Mountain in Skjåk, Norway

Blåhøe is a mountain in Skjåk Municipality in Innlandet county, Norway. The 1959 m tall mountain is located in the Tafjordfjella mountains and inside the Reinheimen National Park, about 25 km northwest of the village of Bismo and about 22 km northeast of the village of Grotli. The mountain is surrounded by several other notable mountains including Dørkampen and Høggøymen to the northwest, Digerkampen to the north, Holhøe to the northeast, Gråhø to the east, Skarvedalseggen and Nørdre Svarthaugen to the southeast, and Stamåhjulet to the south.

On the top of the mountain located the Jettasenderen transmitter that is fed from the Tronsenderen in Alvdal Municipality.
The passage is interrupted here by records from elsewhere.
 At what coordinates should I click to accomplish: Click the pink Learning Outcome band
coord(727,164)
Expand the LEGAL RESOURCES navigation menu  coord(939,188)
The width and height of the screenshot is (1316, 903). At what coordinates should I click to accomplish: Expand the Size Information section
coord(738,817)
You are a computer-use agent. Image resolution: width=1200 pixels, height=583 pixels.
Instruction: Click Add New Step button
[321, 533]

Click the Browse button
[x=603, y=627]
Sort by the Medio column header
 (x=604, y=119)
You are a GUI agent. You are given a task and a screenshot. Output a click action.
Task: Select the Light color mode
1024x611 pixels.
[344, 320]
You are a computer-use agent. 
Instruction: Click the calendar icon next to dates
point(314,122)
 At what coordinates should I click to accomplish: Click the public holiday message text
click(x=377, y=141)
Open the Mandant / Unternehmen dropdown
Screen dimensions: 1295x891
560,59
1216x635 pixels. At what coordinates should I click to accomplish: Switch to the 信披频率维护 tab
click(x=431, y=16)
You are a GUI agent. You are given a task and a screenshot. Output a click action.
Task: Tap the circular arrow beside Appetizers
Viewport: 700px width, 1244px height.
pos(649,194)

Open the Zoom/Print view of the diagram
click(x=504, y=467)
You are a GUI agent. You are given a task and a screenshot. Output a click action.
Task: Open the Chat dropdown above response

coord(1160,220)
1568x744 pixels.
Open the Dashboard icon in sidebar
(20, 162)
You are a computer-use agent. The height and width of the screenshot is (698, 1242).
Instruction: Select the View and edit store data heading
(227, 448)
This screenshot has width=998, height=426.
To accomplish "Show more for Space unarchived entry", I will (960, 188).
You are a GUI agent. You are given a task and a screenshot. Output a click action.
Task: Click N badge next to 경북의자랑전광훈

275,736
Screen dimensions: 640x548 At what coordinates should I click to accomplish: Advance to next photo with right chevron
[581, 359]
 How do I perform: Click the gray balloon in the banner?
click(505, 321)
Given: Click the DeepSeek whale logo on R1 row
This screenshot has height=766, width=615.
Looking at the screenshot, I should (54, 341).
It transmits telecommunications, as well as TV and radio signals, both digital and analogue, directly or via converters to approximately 35,000 inhabitants and approximately 40,000 cabins in the nearby municipalities of Skjåk, Lom, Vågå, Lesja, Dovre, Sel, Nord-Fron, Sør-Fron, Ringebu, and parts of Øyer.